Gaertk at aol.com Gaertk at aol.com
Tue Jan 28 16:57:35 PST 2003

In a message dated 1/28/2003 4:46:21 PM Eastern Standard 
Time, Chris Olson - SunPS <Chrisf.Olson at Sun.COM> writes:

> But I'm curious: are you suggesting that scientists the 
> world around use The Method as the ONLY way of research? 
> That doesn't sound right to me, even if it is.  (And if it 
> is, and it can be proved to me, I'd be tempted to change my 
> opinion and join the other side.)

Okay, just so we're talking about the same thing, this is
what I think of as the Scientific Method:

1. Gather data
2. Form hypothesis
3. Devise experiments to test hypothesis
4. Compare results
5. Revise hypothesis
6. Repeat previous three steps until confident you're right
7. Publish so other scientists can try to reproduce your
results and find holes in your assumptions and chain of 
logic, etc.

I'm pretty sure this was in fact taught to me in Jr.
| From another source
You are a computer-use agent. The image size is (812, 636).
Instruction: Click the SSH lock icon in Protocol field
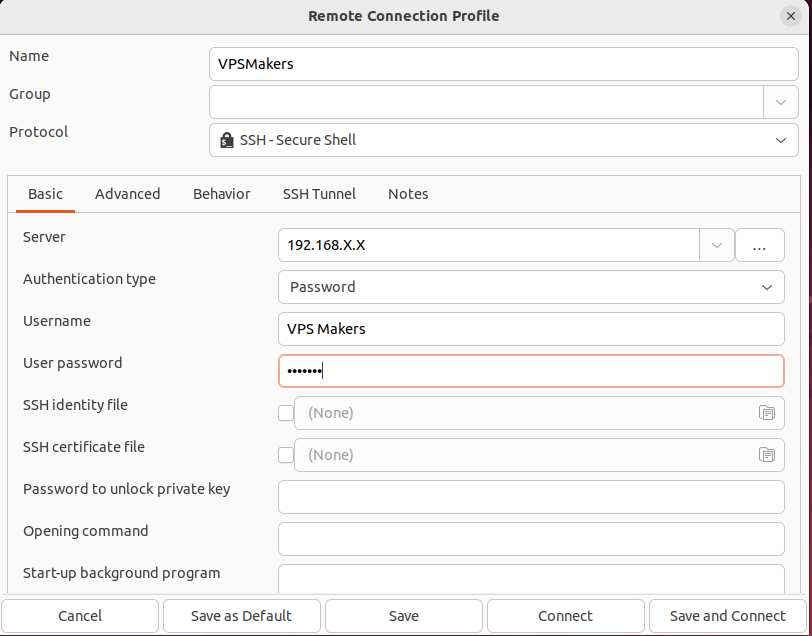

High
(with maybe a few simplifications, but that last step was
present).

As to your question, no, there are "scientists" who don't
follow these steps, and for that reason I won't take them
seriously.

And to answer Andrew's comments, I expect archaeologists to 
try to follow this methodology too.  Obviously, devising 
experiments is very difficult for them (and control groups
are out of the question; you get what you dig up), but that 
just places more importance on the other steps (analysing
other's data, both before and after).